高校1年の漢文の教材に「雑説」がある。韓愈による名文とされる批判書といえる。世の中には名馬はいつもいるのだが、それを見分けられる伯楽はいつもいるとは限らない。才能があってもそれを見抜けず、結果としてその潜在力を無にしてしまうというのだ。
漢文の常としてこれは馬の飼育方法の話ではないことは明らかだ。才能があってもその才を発揮する機会を得られなければ世間には現れないままだ。だから、人がその才能を発揮するためには、それを認め、引き出してくれる存在が必要なのだ。それが伯楽であり、今でいうなら師匠であり、監督であり、コーチである。企業で言えば上司がそれにあたる。
この話の要点は人を育成するには個々のタレントを評価する能力がいるということなのかもしれない。日本では若い頃に人生を仕分けることに対して、大きな抵抗感がある。実際には生まれた環境によって、個人の人生はかなり決まってしまうものでありながら、わが国の教育は個人の努力の成果を強調する。ある程度のステータスの昇降は個人の努力の成果だと言って憚らない。
結果としてステータス上昇のための学歴が偏重され、それが絶対の尺度のように扱われることもある。業界によっては学歴以外の基準がある。しかし、それも個人の能力の一端を可視化したものに過ぎず、本当の人物評価に資するのかといえば、疑わしいものもある。人間の可能性など他人には簡単に理解できない。それをあたかも人事の秀才のように振る舞う人は、あくまでその人自身のものの見方が当面うまくいっているのに過ぎない。

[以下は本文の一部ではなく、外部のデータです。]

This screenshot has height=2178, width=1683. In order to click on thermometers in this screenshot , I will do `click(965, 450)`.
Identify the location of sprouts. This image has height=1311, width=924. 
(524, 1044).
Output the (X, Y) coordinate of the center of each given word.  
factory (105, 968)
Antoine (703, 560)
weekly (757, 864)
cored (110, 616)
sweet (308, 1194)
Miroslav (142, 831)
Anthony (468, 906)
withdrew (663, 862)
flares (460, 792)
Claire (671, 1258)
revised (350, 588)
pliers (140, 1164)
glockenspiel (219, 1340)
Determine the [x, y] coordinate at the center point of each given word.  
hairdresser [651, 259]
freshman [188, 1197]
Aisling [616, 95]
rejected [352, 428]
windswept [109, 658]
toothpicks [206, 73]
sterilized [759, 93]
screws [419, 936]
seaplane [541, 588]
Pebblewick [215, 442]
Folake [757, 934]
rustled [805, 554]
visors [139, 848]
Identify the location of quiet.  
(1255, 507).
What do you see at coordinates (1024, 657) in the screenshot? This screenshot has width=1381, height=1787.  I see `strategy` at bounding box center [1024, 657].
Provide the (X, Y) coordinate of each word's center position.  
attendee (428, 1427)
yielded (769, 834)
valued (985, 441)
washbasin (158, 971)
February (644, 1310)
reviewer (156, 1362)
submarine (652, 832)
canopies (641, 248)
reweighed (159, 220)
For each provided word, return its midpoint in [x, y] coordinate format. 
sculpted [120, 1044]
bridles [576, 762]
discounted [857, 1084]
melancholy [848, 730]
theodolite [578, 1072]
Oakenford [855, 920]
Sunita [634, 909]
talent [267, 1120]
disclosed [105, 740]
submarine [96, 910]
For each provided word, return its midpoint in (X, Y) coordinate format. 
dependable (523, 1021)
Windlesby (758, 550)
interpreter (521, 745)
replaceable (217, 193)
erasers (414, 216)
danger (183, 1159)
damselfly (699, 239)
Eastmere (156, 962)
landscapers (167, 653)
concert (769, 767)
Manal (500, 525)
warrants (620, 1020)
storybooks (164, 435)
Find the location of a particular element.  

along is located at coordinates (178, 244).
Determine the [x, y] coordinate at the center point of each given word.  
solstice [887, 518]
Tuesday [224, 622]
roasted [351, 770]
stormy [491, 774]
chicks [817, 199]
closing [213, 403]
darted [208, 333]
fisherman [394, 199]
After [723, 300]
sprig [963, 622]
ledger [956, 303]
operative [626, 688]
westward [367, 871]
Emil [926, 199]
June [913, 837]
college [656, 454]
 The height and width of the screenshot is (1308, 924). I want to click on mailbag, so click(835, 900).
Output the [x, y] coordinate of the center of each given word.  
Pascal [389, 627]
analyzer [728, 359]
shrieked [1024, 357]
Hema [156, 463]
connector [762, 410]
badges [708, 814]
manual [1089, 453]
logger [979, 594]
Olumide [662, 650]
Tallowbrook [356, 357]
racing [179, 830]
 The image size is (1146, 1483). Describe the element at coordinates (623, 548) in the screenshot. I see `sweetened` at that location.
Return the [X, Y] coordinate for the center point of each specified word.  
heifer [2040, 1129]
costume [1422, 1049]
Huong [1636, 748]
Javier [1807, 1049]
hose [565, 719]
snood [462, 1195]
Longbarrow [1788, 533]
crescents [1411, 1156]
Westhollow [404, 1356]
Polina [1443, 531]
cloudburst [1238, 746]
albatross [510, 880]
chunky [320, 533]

伯楽は常には有らずという事実は考えてみれば深刻な事態だ。いや、それなら自分から世界の現場に飛び込んで非難と批判に曝されながらも、やりたいことを連呼するしかない。我は駿馬なりと臆せず語ることができるのか。現代社会は伯楽がいないときは自己責任でアピールせよという。理にかなってはいるが何とも殺伐としている。
思うに他人の才能を見出せる人物になることは大事だと思う。利己的にしか考えられなければこの発想は出ない。自ら伯楽になる志を持つことが肝要なのである。